Stage 1 is a transition stage and doesn't last long - maybe 10 minutes. If you're aroused at this time, you'll probably feel that you weren't really asleep. Some people have muscle twitches in this period which can range from mild to quite jerky - enough to wake them up again, which can be a problem. But we'll talk about that later. Stage 1 is technically called NR-1.

Sleep Stage 2

Next you're in Stage 2 or NR-2. This is also called light sleep, "drowsy sleep" or "somnolence." In this period, which lasts about 15 minutes or so, your heart rate slows, your body temperature lowers, and muscular tone decreases, although there may still be periods of some muscle activity. This part of the cycle makes up about half of your total night's sleep.

Sleep Stage 3 (and 4)

Next you're in Stage 3 or NR-3, getting into deep sleep, or what is technically called "Slow Wave Sleep" or SWS. It is characterized by delta brain waves, so it is also sometimes called "delta sleep."

Note that the American Academy of Sleep Medicine no longer designates a Stage 4, which was once considered the deepest sleep stage. So Stage 3, at first thought to be a transition to deep sleep, now includes both 3 and 4.

Sleep Stage 4 (REM)

The next stop in the cycle is REM sleep. This is where dreaming occurs, or at least the dreams that we remember when we wake up.

This stage is sometimes called "paradoxical sleep" because brain wave activity resembles Stage 1 sleep or even wakefulness - plus heart rate and respiration speed up and become erratic - but you're still unconscious and oblivious to the world outside your dreaming mind.

While there may be some muscular twitches in the face, legs, and fingers, the major muscle groups are rendered paralyzed, probably to prevent you from acting out your dreams and becoming a danger to yourself and others.

How Sleep Stages Make Up a Cycle

Although I've just described five distinct stages of sleep, it's interesting to note that REM sleep does not immediately follow Stage 3 (SWS or deep sleep). Instead, you transition back up to Stage 2 before beginning REM, which is why we tend to spend more time in 2 than any other stage.

How Long Does the Cycle Last?

Another point of interest is that the entire sleep cycle only takes about 90 to 100 minutes in the beginning, then repeats itself several times during the night, lengthening as you keep sleeping. Not only that, but each repeated cycle is a little different from the one before it.

For example, deep sleep (Stage 3, SWS) takes up more time in the beginning cycles, after you first fall asleep.

Dreaming sleep (Stage 4, REM) occupies more of the later cycles, which is why you often remember your last dreams before you wake up in the morning.

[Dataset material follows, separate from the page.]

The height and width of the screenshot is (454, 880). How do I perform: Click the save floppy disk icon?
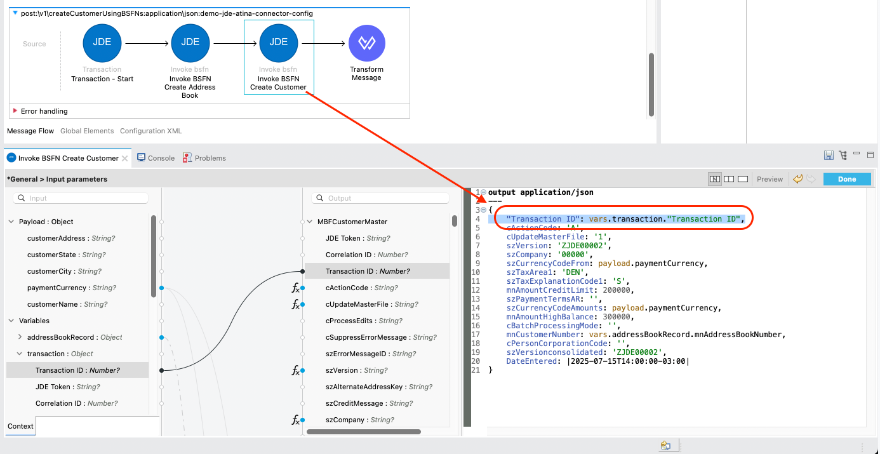coord(829,156)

REM sleep starts out lasting about 10 minutes in the first episode, but can last up to an hour in the last cycle.

How Can Learning About the Sleep Cycle Help You With Your Insomnia?

The main benefits to chronic insomniacs is understanding the first transition stages from wakefulness to Stage 1 to Stage 2.

It is in this period where you can have the most impact on your entire night's sleep by letting go of mental and physical tension, stress, anxiety and the hyperarousal state that is causing much of your sleeplessness.

By adopting certain techniques, you can not only shorten this transition stage, but also make it easier and more effortless with relaxation methods, letting-go techniques and cognitive-behavioral techniques that I talk about more in the self-help section.

Sleep stages are very important step in diagnosing sleep disorders and what types of insomnia you might have.